Het bewezen verklaarde levert op:
Ten aanzien van het onder 5 primair ten laste gelegde:
het openlijk in vereniging geweld plegen tegen personen;
Ten aanzien van het onder 6 ten laste gelegde:
het opzettelijk handelen in strijd met het in artikel 2, onder C, van de Opiumwet gegeven verbod.
Verklaart het bewezene strafbaar.
Verklaart verdachte,
[verdachte], daarvoor strafbaar.
Veroordeelt verdachte tot een
gevangenisstrafvoor de duur van
8 (acht) maanden.
Beveelt dat de tijd die door veroordeelde voor de tenuitvoerlegging van deze uitspraak in verzekering en in voorlopige hechtenis is doorgebracht, bij de tenuitvoerlegging van die straf in mindering gebracht zal worden.
Veroordeelt verdachte tot een
taakstraf,bestaande uit het verrichten van onbetaalde arbeid, van
80 (tachtig) uren, met bevel, voor het geval dat de verdachte de taakstraf niet naar behoren heeft verricht, dat vervangende hechtenis zal worden toegepast van [vervangende hechtenis taakstraf]
Wijst toede vordering van de benadeelde partij [benadeelde partij] tot een bedrag van € 1.225,00 (duizend tweehonderdvijfentwintig euro), bestaande uit € 25,00 (vijfentwintig euro) aan materiële schade en € 1.200,00 (twaalfhonderd euro) aan immateriële schade, te vermeerderen met de wettelijke rente daarover vanaf het moment van het ontstaan van de schade, te weten 9 februari 2019, tot aan de dag van de algehele voldoening.
Veroordeelt verdachte aan [ [benadeelde partij] ] voornoemd, het toegewezen bedrag te betalen, behoudens voorzover deze vordering reeds door of namens anderen is betaald.
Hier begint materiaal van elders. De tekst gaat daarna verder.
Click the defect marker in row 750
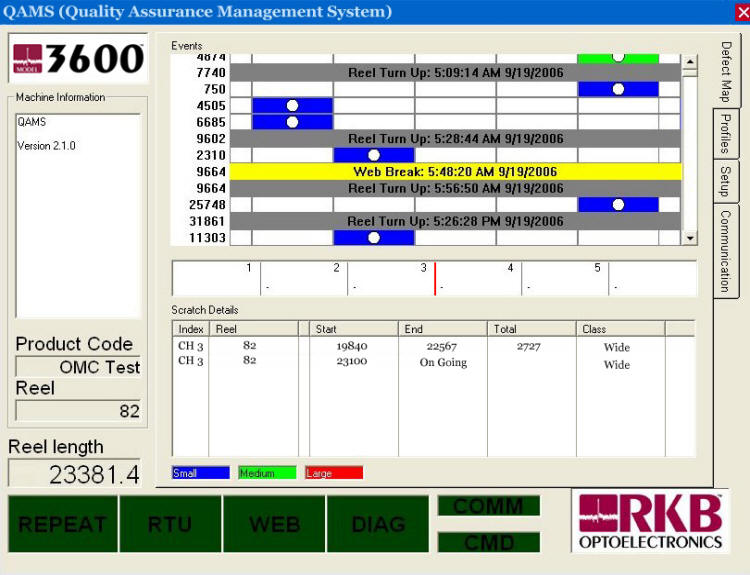Viewport: 750px width, 575px height. [x=618, y=89]
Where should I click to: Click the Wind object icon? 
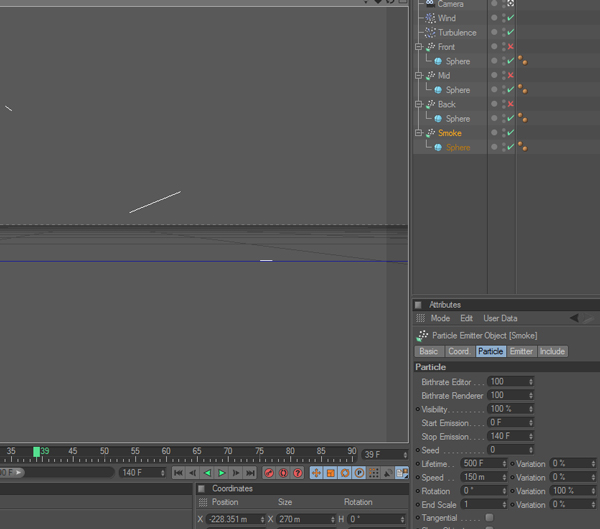(430, 18)
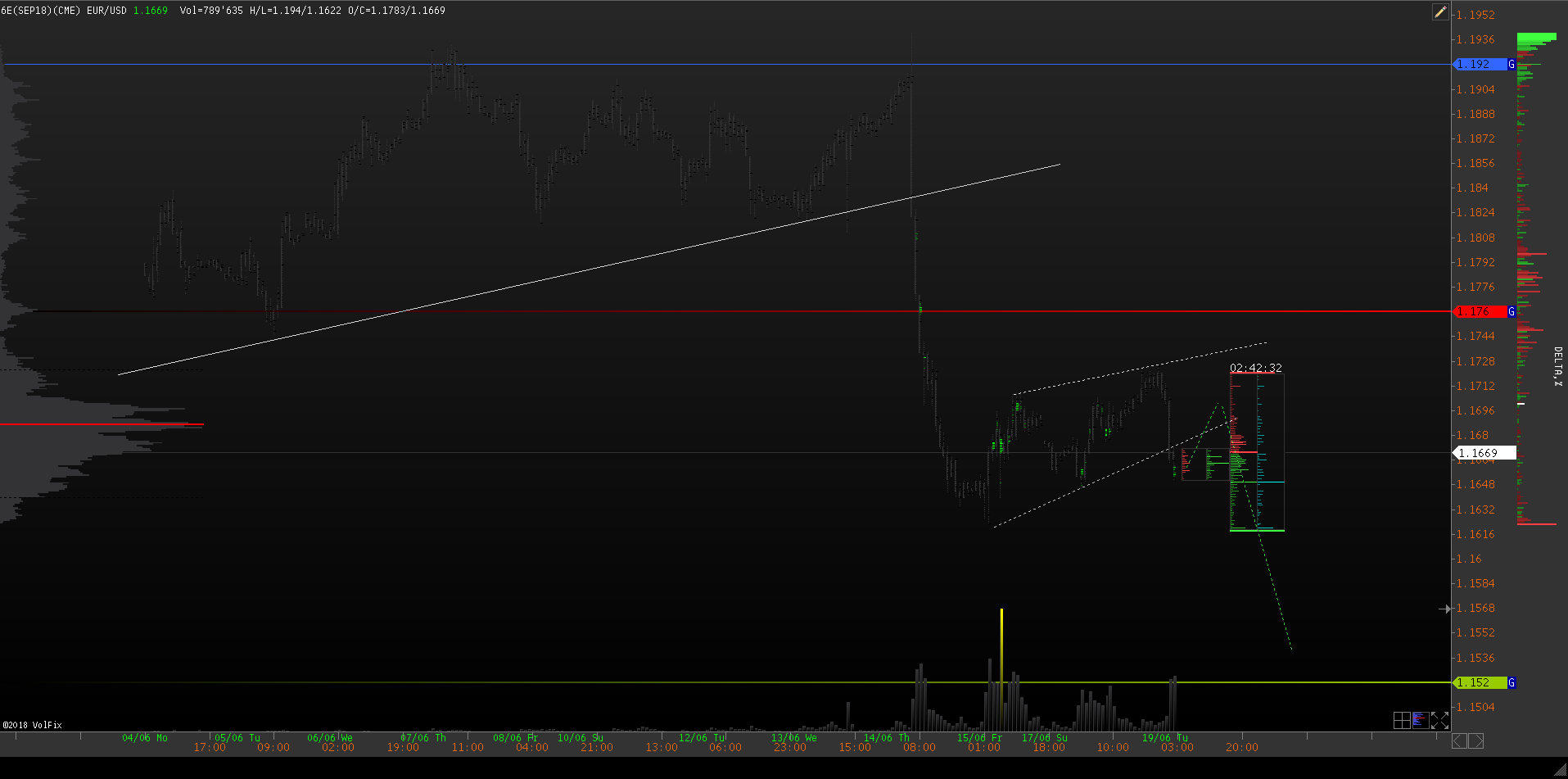
Task: Click the G marker on red 1.176 level
Action: (x=1512, y=311)

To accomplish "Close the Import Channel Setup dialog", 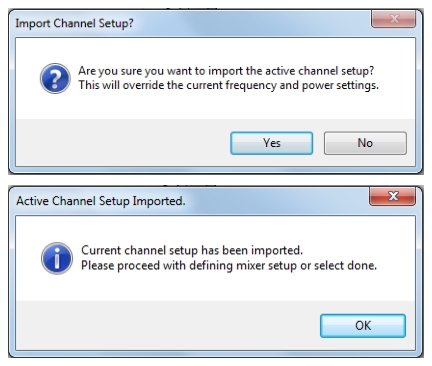I will click(393, 19).
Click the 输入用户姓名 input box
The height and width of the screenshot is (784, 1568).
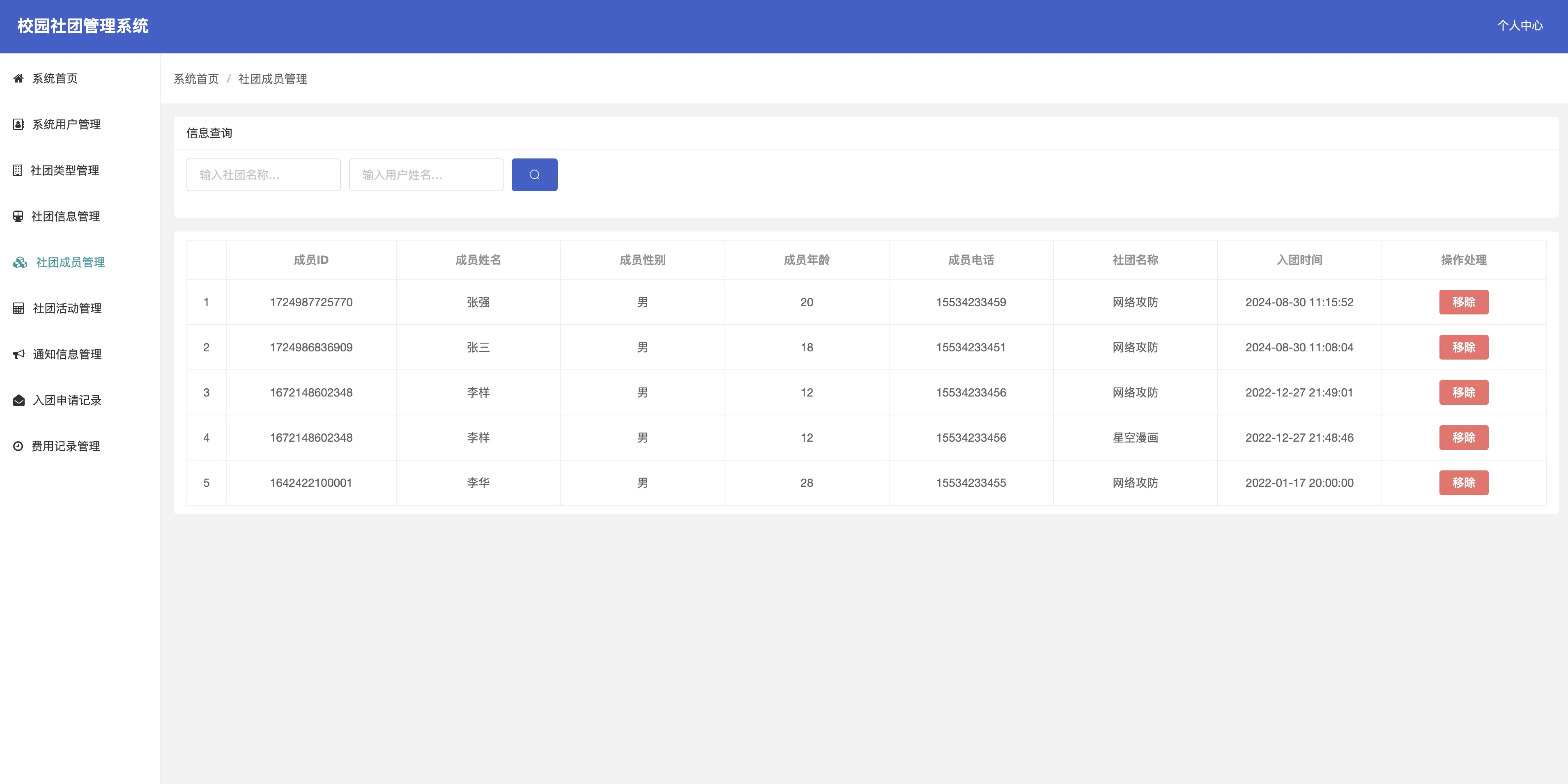425,175
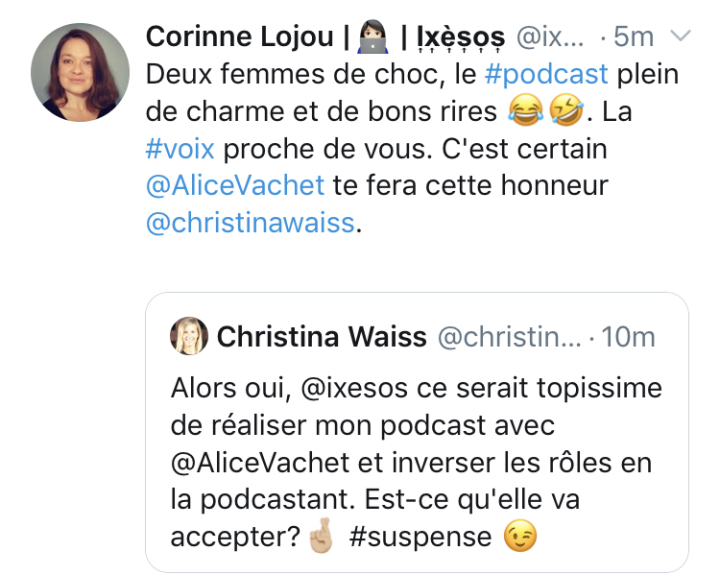
Task: Click the #suspense hashtag in quoted tweet
Action: coord(420,536)
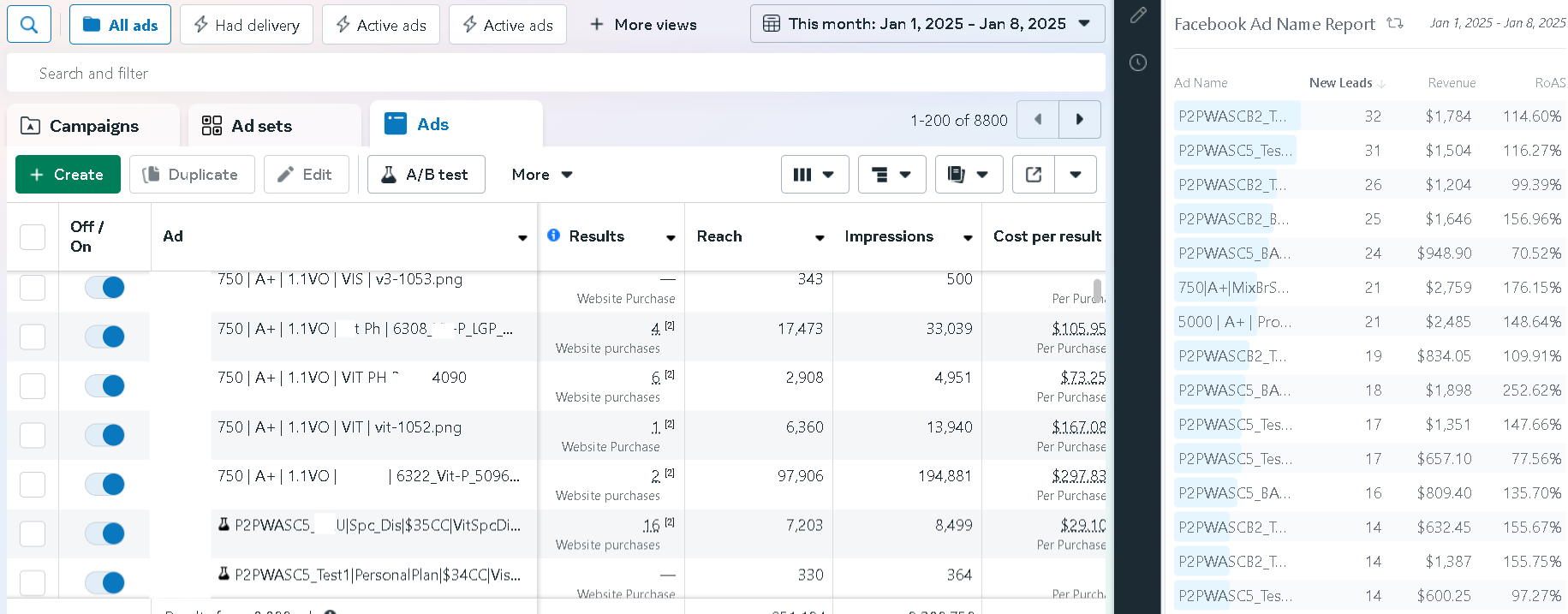Click the search magnifier icon
The width and height of the screenshot is (1568, 614).
coord(29,24)
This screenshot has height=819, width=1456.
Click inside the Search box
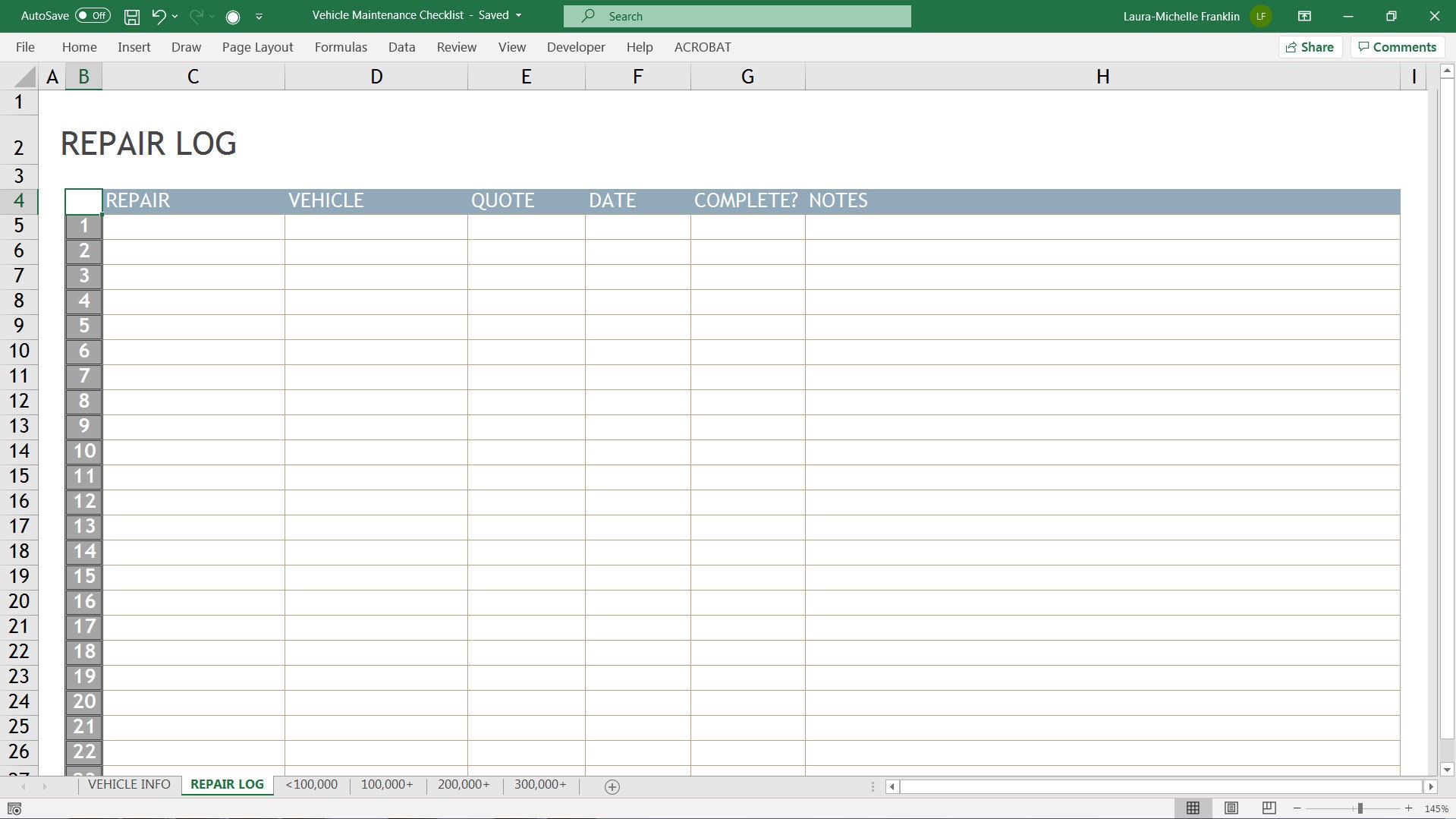tap(736, 15)
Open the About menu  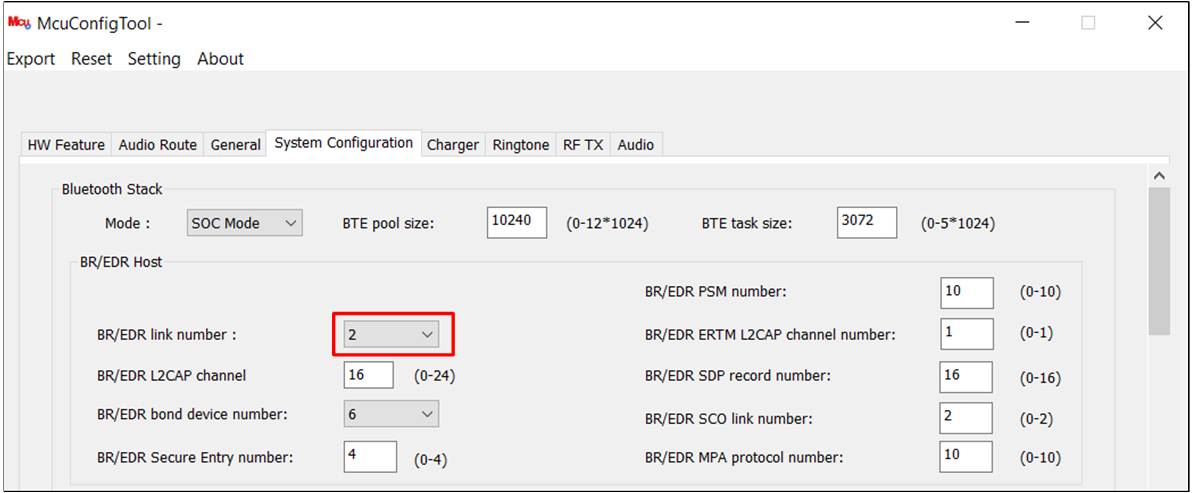[x=220, y=59]
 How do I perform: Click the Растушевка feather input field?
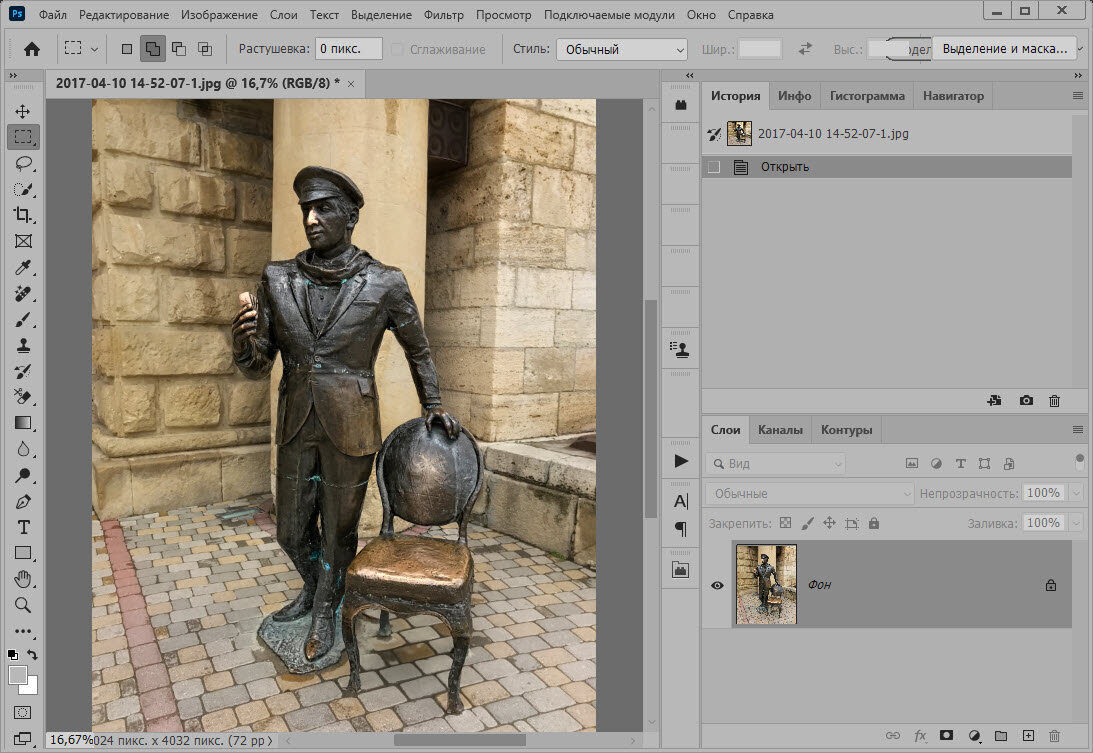[x=349, y=49]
Veroordeelt verdachte voorts in de kosten door de benadeelde partij gemaakt en ten behoeve van de tenuitvoerlegging van deze uitspraak nog te maken, tot op heden begroot op nihil.
Verklaart de benadeelde partij [benadeelde partij] in het overige deel van de vordering
niet-ontvankelijk.
Legt opde verplichting, aan de Staat, van verdachte ten behoeve van de benadeelde partij [benadeelde partij] , te betalen de som van € 1.225,00 (duizend tweehonderdvijfentwintig euro), bestaande uit € 25,00 (vijfentwintig euro) aan materiële schade en € 1.200,00 (twaalfhonderd euro) aan immateriële schade, te vermeerderen met de wettelijke rente daarover vanaf het moment van het ontstaan van de schade, te weten 9 februari 2019, tot aan de dag van de algehele voldoening, bij gebreke van betaling en verhaal te vervangen door hechtenis voor de duur van 22 (tweeëntwintig) dagen, met dien verstande dat de toepassing van die hechtenis de hiervoor opgelegde verplichting niet opheft.
Bepaalt dat, indien en voor zover verdachte heeft voldaan aan een van de voornoemde betalingsverplichtingen, daarmee de andere is vervallen.
Gelastde tenuitvoerlegging van de straf, voor zover deze voorwaardelijk is opgelegd bij voornoemd vonnis van de kantonrechter in de rechtbank Amsterdam van 31 januari 2019 (parketnummer 96/112586-18), zijnde
1 (één) week hechtenis.
Dit vonnis is gewezen door
mr. E.M.M. Gabel, voorzitter,
mrs. I. Mannen en N. Swart, rechters,
in tegenwoordigheid van mr. C.T. St Rose, griffier
en uitgesproken op de openbare terechtzitting van deze rechtbank van 20 juni 2019.